== Working data ==
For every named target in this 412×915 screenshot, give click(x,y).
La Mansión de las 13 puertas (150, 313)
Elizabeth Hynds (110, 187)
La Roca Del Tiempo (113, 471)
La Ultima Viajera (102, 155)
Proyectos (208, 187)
* * *
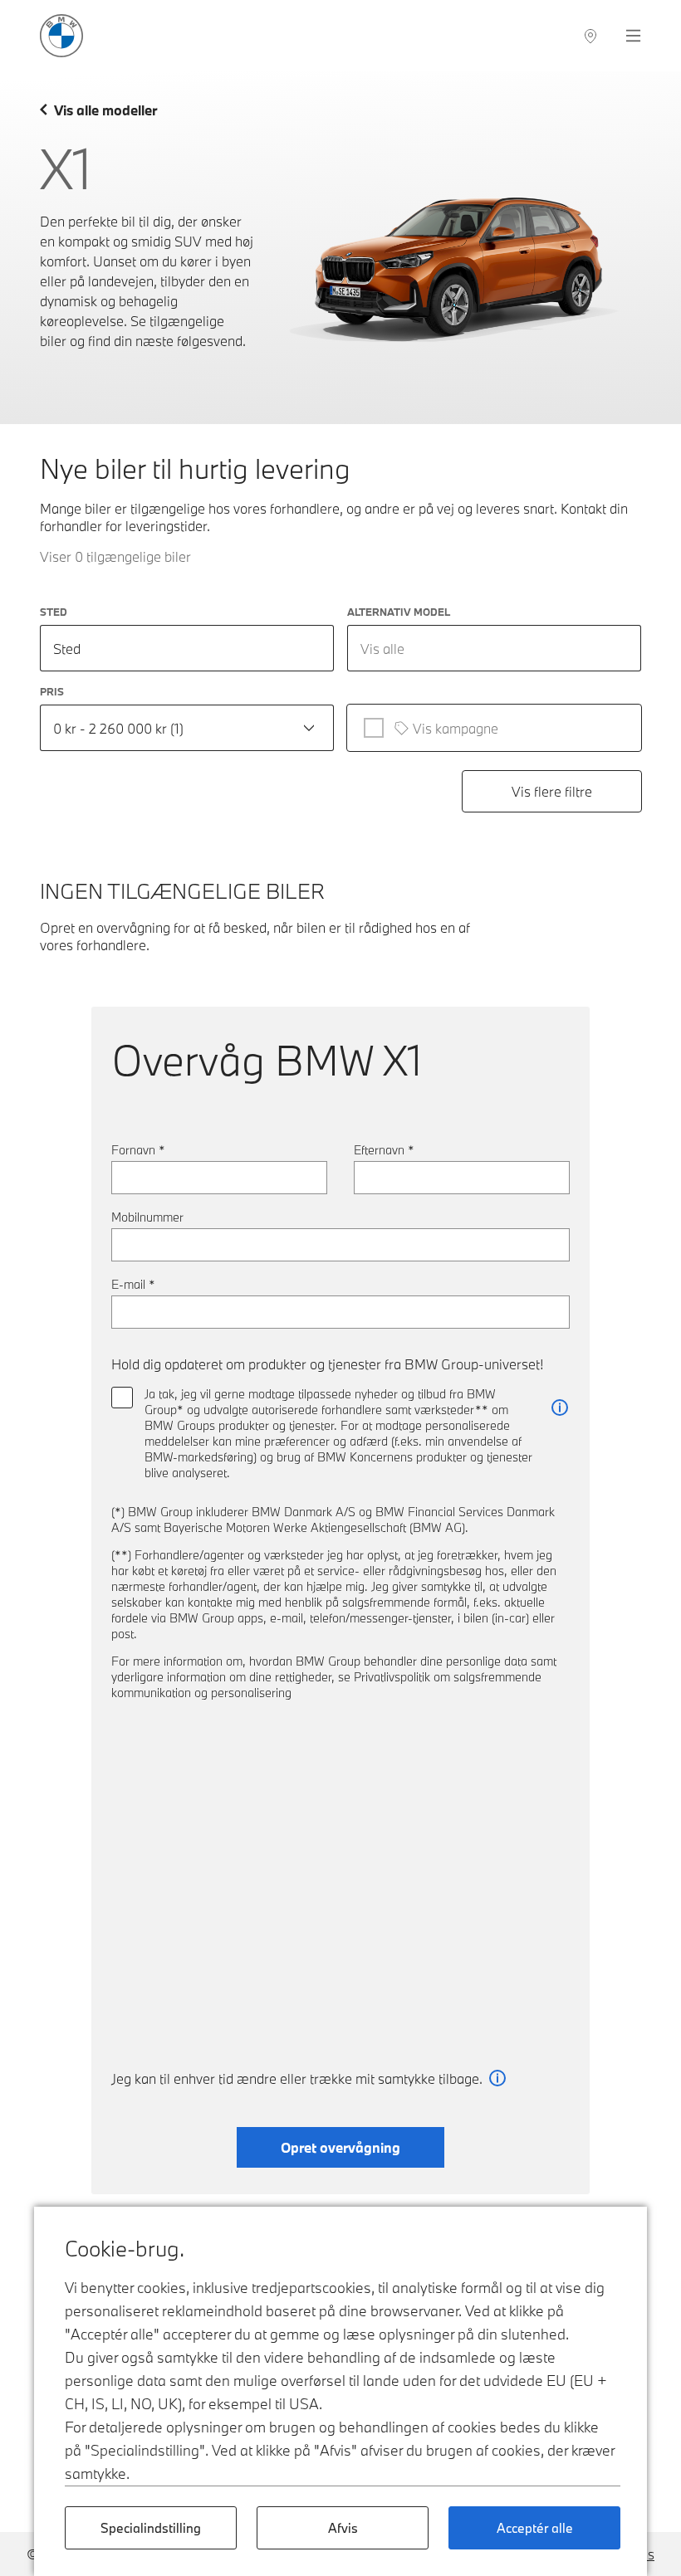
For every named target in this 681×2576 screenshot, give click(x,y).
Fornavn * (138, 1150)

== How to complete this task ==
Copy out each line of the data in which the word "every" appears.

== Solution to this task ==
For every named target in this 412×915 screenshot, give click(x,y).
For every named target in this 681×2576 screenshot, give click(x,y).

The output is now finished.